The Dark Web is part of the Deep Web, which is just a part of the internet that you can't find on a search engine, such as Google or Bing. The Deep Web includes anything behind a paywall or something that requires login credentials. Interestingly, 96 percent of the internet is in the Deep Web. The Dark Web is a portion of the Deep Web which people can only access with certain web browsers. The Dark Web is shrouded in mystery. We don't know of every site, but we do know of some of the stuff that goes on there. The Dark Web, as you may have heard, is a hub for illicit activity. However, there are also some very normal sites on the Dark Web. Keep reading to hear more about both.

What is on the Dark Web?

The Dark Web contains anything that you can think of, but unfortunately, not all of it is good. On the Dark Web there are websites to buy drugs, human organs, people, and videos of people getting tortured. You can hire hackers and hitmen to kill people. There is a video of a girl who has been trapped in a room for many days. The video ends with people trying to get in and her desperately barricading the door with objects in the room. There's another video of a man being forced to eat something that's making him cry. However, there is some light in the Dark Web. The Dark Web can be used by people living in totalitarian societies to connect with the outside world. It can be used by these people to report how people are being harmed by their country's governments. It has also helped people report their domestic violence victims online. The Dark Web has the power to make some people's darkness lighter, but unfortunately it also has the power to do the opposite.

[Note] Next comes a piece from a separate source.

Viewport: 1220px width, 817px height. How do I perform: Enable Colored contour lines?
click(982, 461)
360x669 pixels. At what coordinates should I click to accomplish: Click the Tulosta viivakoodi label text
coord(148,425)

How Does the Dark Web Work?

The Dark Web uses something called Onion Routing. To access the Dark Web you need the Tor (The Onion Router) browser. This browser encrypts user traffic and passes the IP address through a complex of Tor nodes. This may sound complex, so let me break it down. Your IP is your digital address of where you are in the world. Tor makes your IP address look different every couple of minutes. To the internet, one minute you'll be in Germany and the next you'll be in Spain. As said, Tor also encrypts your data. When you use the internet, anyone who can view your data will see exactly what you're viewing. When Tor encrypts your data, it turns all your data into random strings of letters and numbers. Your data goes from your computer through the Tor nodes and then to the host of the website and back. See the image below. These steps that make Tor anonymous also make it very slow. Tor website web addresses will be random strings of letters and numbers, such as hds8949dsns8.onion. All Tor web addresses are like this so they are difficult to find and remember. They also all end in .onion, as in The Onion Router. All of this allows websites and people on the Dark Web to stay hidden.

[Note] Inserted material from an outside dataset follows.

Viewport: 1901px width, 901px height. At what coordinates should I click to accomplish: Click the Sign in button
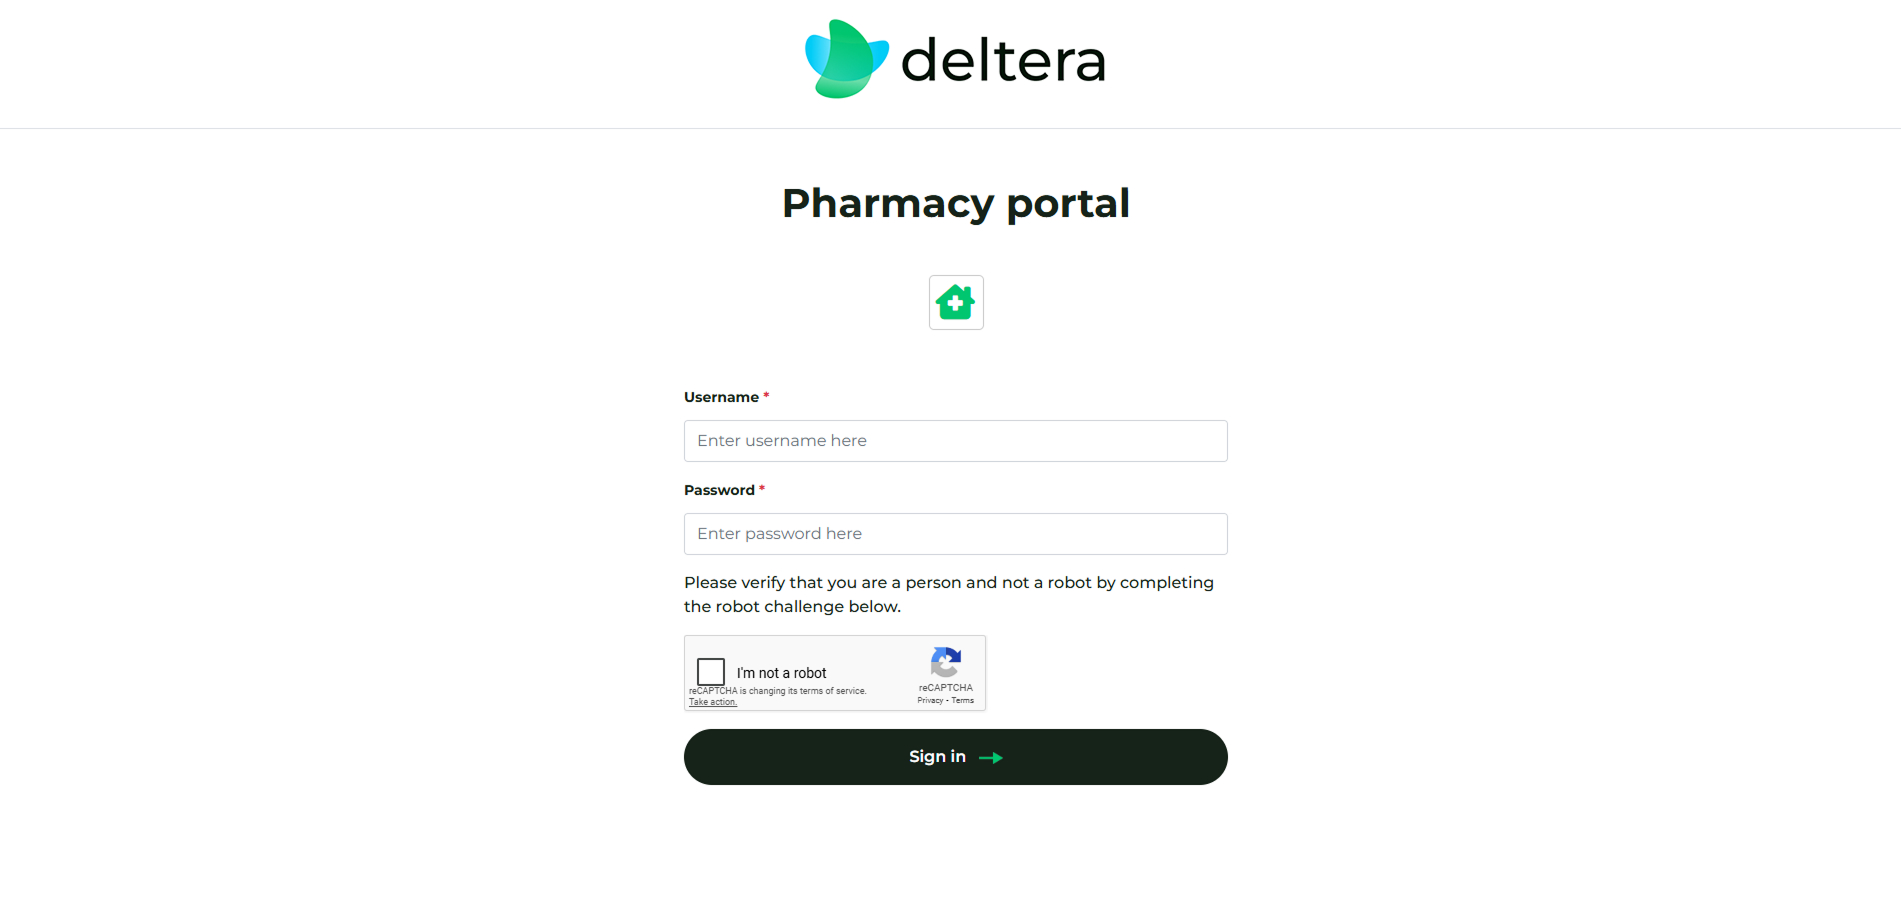click(x=956, y=757)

How the dark web works, with the client being you

How the dark web works, with the client being you

Why Can't We Stop the Dark Web?

Even if we could shut the Dark Web down, there would be a lot of debate about doing so. As stated earlier, the Dark Web can be used for good. The debate may center around whether or not the good outweighs the bad. However, this situation only applies if we could stop it. So why can't we stop the Dark Web? Well, geopolitics play a role. If a Dark Web site is hosted in, per se, France, then the U.S. has no jurisdiction to shut it down. While the U.S. can block connections to this website for people in this country, most Dark Web users use VPNs to change their locations anyway. Many Dark Web sites are hosted in smaller countries that don't have the resources to shut them down, but a different country can't either. Additionally, it's difficult to find these Dark Web sites because of all the protection Tor offers and all the measures taken to try and keep people and websites anonymous. Even when we do find sites, it takes a lot of time and resources to shut them down. While we may be able to target and take down some larger Dark Web sites (Such as the Silk Road), it seems the Dark Web is here to stay.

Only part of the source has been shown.